How To Quit Your Antidepressants

Antidepressants are weird drugs: they often take weeks to begin working, they don’t work for everybody, and in some cases they can have serious side effects. If you and your doctor decide your meds aren’t working for you, you’ve got another hurdle: antidepressants are hard to quit.

If you quit your antidepressant cold turkey, or even by cutting down over the course of a few days, you may experience “discontinuation symptoms.” UptoDate, a medical professionals’ reference, lists the most common as fatigue, dizziness, headache, and nausea. But you could also have agitation, anxiety, chills, tremors, or other unusual symptoms like the feeling of occasional zaps of electricity.

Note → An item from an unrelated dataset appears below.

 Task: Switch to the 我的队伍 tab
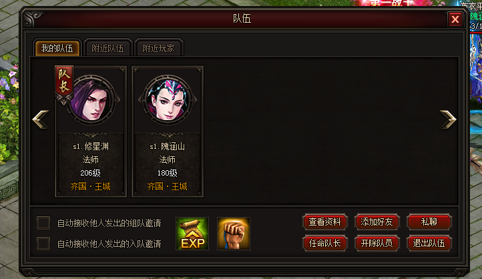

Jenny Chen writes at Elemental about what discontinuation can feel like. She also notes that there’s no clear cut process to quit the drugs, because the symptoms and timeframes vary from drug to drug and patient to patient.

Paroxetine is one of the hardest to quit, and paradoxically it’s because the drug is metabolised so quickly. When you stop taking it, your brain has to suddenly do without. Fluoxetine, on the other hand, lasts longer in the body and thus you can taper off it more smoothly.

How to taper your medication

There is a chart here with guidelines for how to reduce your dosage of some of the most common antidepressants. If you’ve only been on a medication for a few weeks, it’s probably easier to quit; if you’ve been on it for years, you may have a more difficult time. The typical time to get off an antidepressant drug ranges from two weeks to four weeks or more.

But don’t just start cutting your own doses. It’s key to go through this process with your doctor, not in spite of them. Some of the discontinuation symptoms can look a lot like depression returning, and you’ll need help to sort out whether you should be taking more or less of the drug.

UptoDate suggests that if a patient has mild discontinuation symptoms, their doctor should provide reassurance but continue reducing the drug according to plan. For moderate symptoms, you might need to taper off more gradually. For severe symptoms, it’s often best to go back to the last dosage where you didn’t have symptoms, and work down more gradually from there.

Another approach may be to switch to another medication that is easier to discontinue, such as fluoxetine. All told, the process is delicate and complicated, but doable—assuming that you’re right about not needing the medication to control your depression anymore. Which makes it all the more important to undertake this journey with the help of a professional you trust.